Kasım’ı tamamladık. Böylece 2025’in son dönemecine pazartesi günü ile birlikte girmiş oluyoruz. Bu dakikadan sonra takip edeceğimiz en önemli başlık, 2026’ya dair yerel ve global beklentilerin nasıl şekilleneceği, hangi varlık sınıflarının öne çıkacağı ve yeni pozisyonlanmaların nasıl gerçekleşeceği. Yeni pozisyonlanmalar demişken; 2 farklı şekilde oldu-olacak: i) mevcut pozisyonların ayarlanması, ii) farklı pozisyonlara ya ilk maddeden kaydırılacak olan likidite ya da yeni nakdin adres arayışı.
Geride kalan ay, bu köşede sık sık tartıştığımız başlıklar üzerinden fiyatlamaların şekillendiği işlemlere sahne oldu. Kuşkusuz en önemli değişken, ABD’de hükümetin kapanması ve açılması üzerinden işlemcilerin arayışları oldu. Bu da gün sonunda yıla ait kimi temaların yön değiştirmesine zemin hazırladı. Nasıl? Örneğin global hisse senetlerinin 7 ay, ABD hariç sepetin 3 ay, gelişmekte olan ülke varlıklarının ise 10 ay aranın ardından ilk kez değer kaybetmesi gibi. Bu süreçte S&P 500 endeksinin de %0.13’lük sınırlı primlenme ile yedinci ayı da artı tamamlandığını ekleyelim. Ay sonuna doğru gerçekleşen toparlanmada ana belirleyici tartışmasız Fed’e dair beklentiler oldu. Önemli isimlerden gelen açıklamalar ile aynı ay içerisinde faiz indirim olasılığının %30’a gerilediğini gören yatırımcılar kapanış işlemleri ile birlikte yeniden potaya giren beklentiler paralelinde iyimserlik artışı tarafında yer aldı. Bu nedenle global endekslerin ayın son işlem haftasında %3’lü seviyelerde yükseldiğini, Amerikan dolarının %1 gerilediğini, faizlerin de 2026 beklentileri etrafında şekillendiğini takip ettik.

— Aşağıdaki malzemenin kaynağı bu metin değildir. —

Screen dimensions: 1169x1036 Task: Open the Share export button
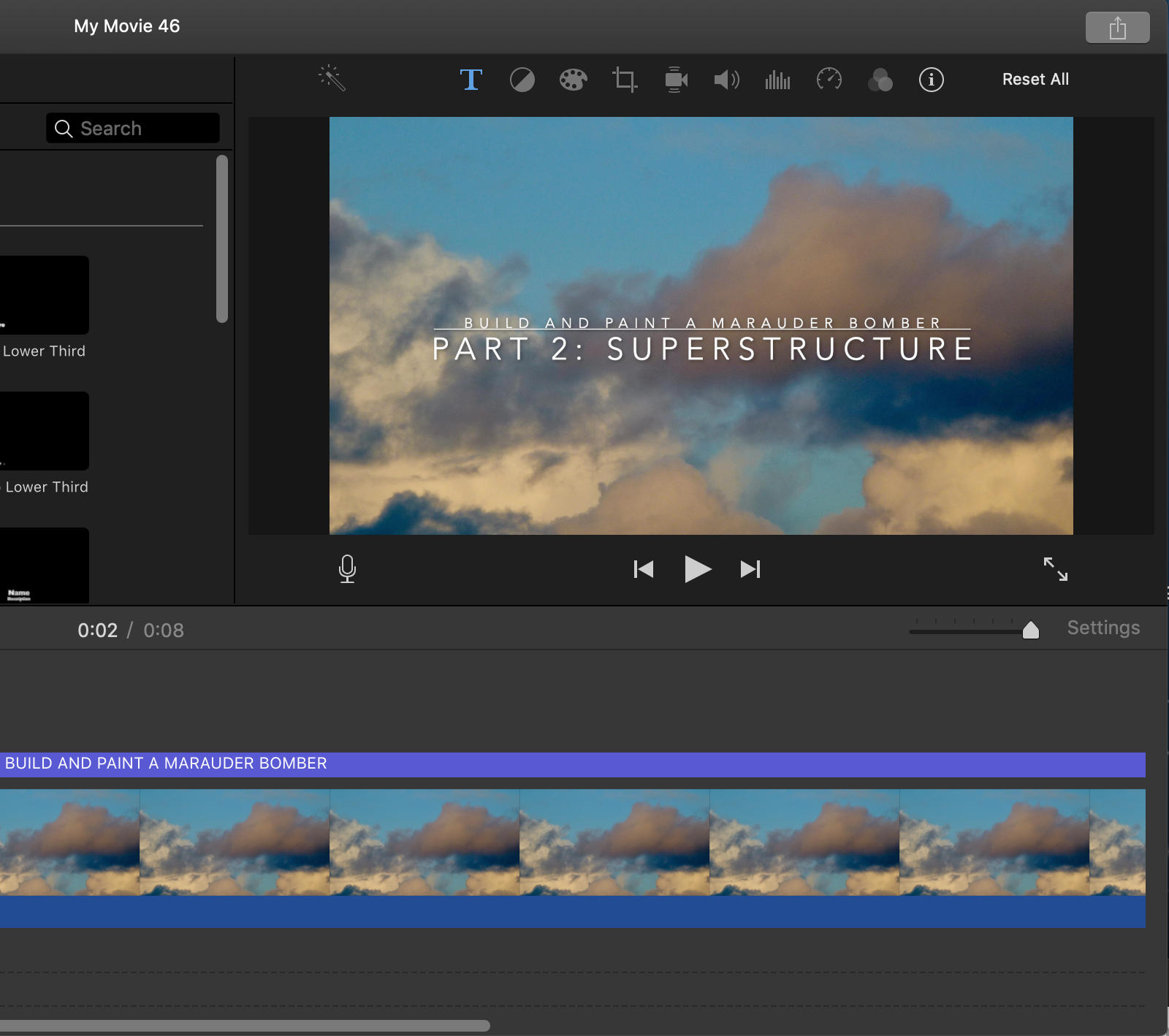(1117, 28)
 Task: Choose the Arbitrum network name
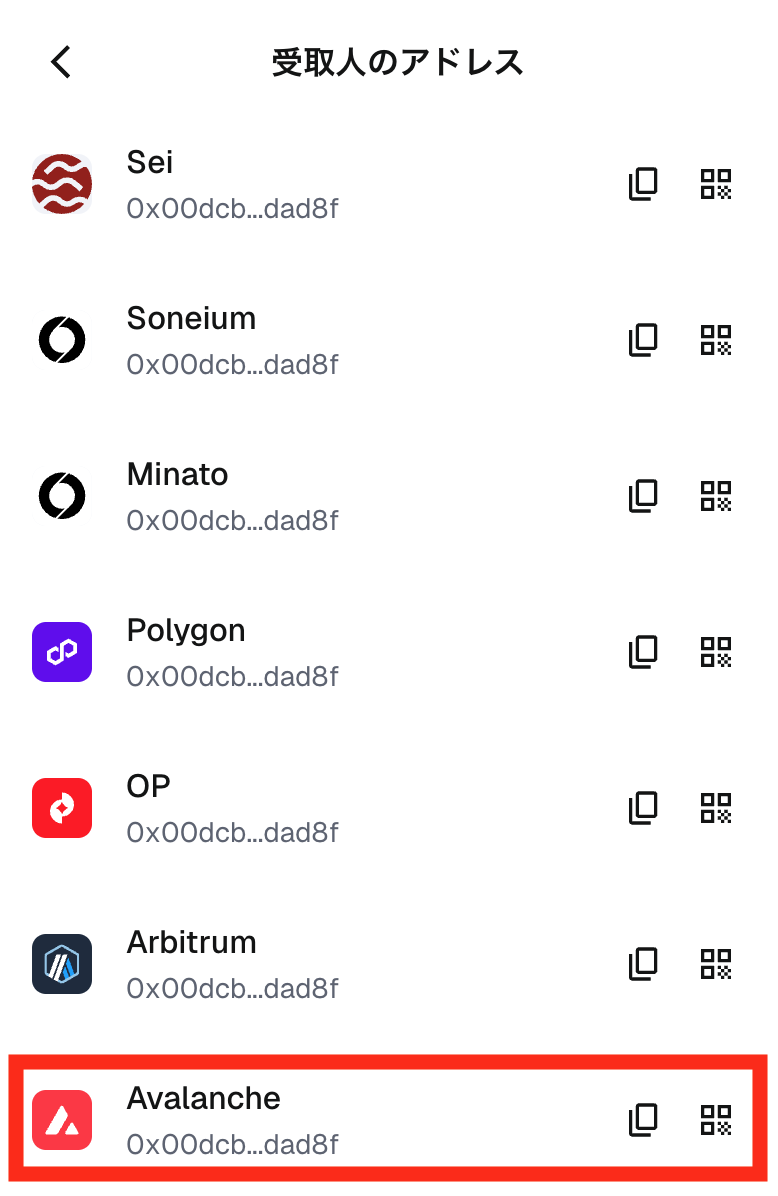[x=191, y=942]
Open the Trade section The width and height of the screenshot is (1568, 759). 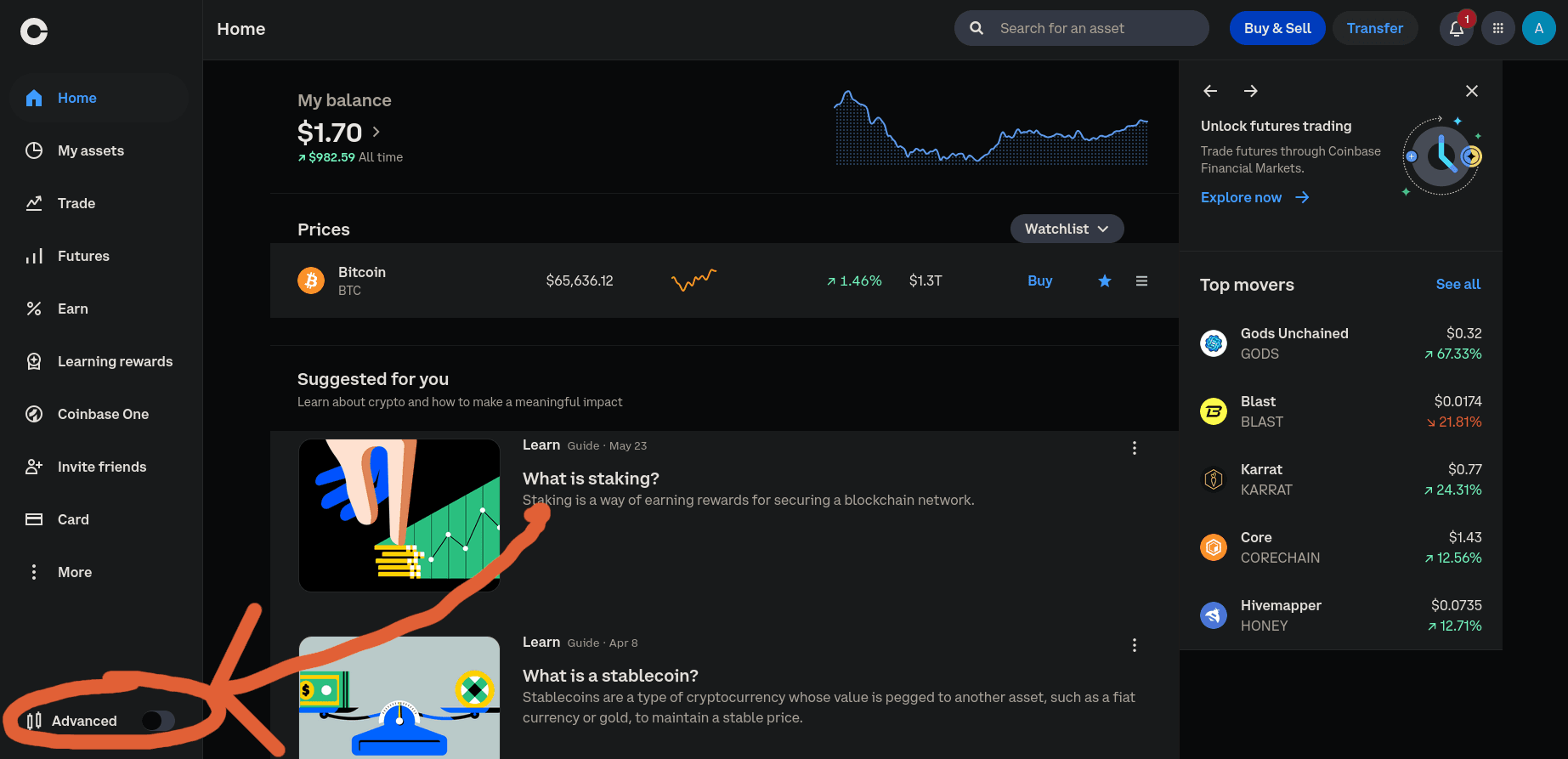[76, 203]
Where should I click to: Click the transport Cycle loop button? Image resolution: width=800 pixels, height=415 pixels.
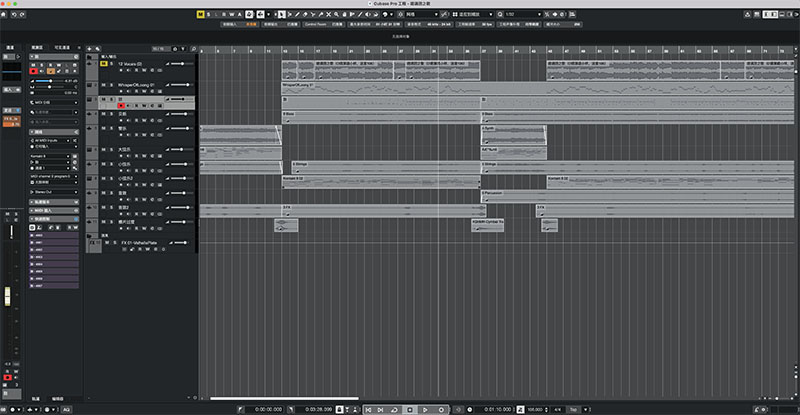[394, 409]
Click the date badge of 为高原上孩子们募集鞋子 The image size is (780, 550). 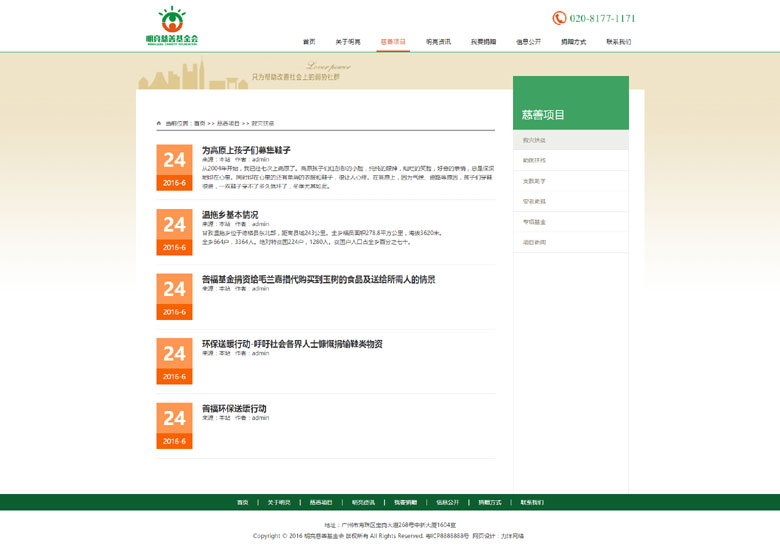(x=174, y=167)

Yılın son dönemecinde ana beklentiler Fed başlığı üzerinden global tarafı şekillendirecek. Bunun yanında devam eden ve yeniden şiddeti artan değerli metal rallisi de odaktaki yerini koruyacaktır. Bu noktada hem ons altının hem de gümüşün tarihi rekor seviyelerde aylık kapanışlar gerçekleştirdiklerini belirtelim.

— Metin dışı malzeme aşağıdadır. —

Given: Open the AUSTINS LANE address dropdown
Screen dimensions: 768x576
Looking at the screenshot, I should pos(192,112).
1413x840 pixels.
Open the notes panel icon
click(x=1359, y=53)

Yurt içinde ise değişmeyen başlığımız olan enflasyon ve TCMB beklentileri üzerinden yön arayışımız devam ediyor. Eylül enflasyon verisi ile birlikte tahvil piyasası ve sonrasında hisse senetlerinde başlayan satış dalgası 3Ç finansallarının kimi hak eden şirketler nezdinde tam olarak fiyatlanmamasına sebep olmuştu. Bugün gelinen noktada ise ciddi anlamda yüksek gerçekleşen Eylül-Ekim verilerinin ardından mevsimsellik özelliği düşük enflasyon rakamları üzerinden şekillenen aylara gelinmesi ve Kasım’a yönelik beklentilerin %1-1.5 aralığında şekillenmeye başlaması, sert tahvil faizi geri çekilmeleri ve XBANK rallisini tetikliyor. Geride kalan haftada 2-5-10y vadeli TL tahvillerde 100bp civarı düşüşler olurken, son 2 haftadaki geri çekilme 150-200bp seviyelerini işaret etmekte. Bu da XBANK’ın haftalık bazda %5.54 ile ikinci haftayı da ciddi primlenme ile geride bırakmasını sağladı. Öte yandan XUSIN %3 düşüşle BIST’teki ayrışmanın fotoğrafını çeker konumda karşımıza çıkıyor. Bizim açımızdan bir diğer önemli ayrıntı ise, XTUMY endeksinin Kasım sonunda %9 düşüşle son dönem gelişmeleri neticesinde yatırımcı tabanındaki davranış ayrışması ve değişimini göstermesi. Söz konusu aylık performans, Aralık 2023’teki %11 kayıptan bu yana en kötü performans konumunda.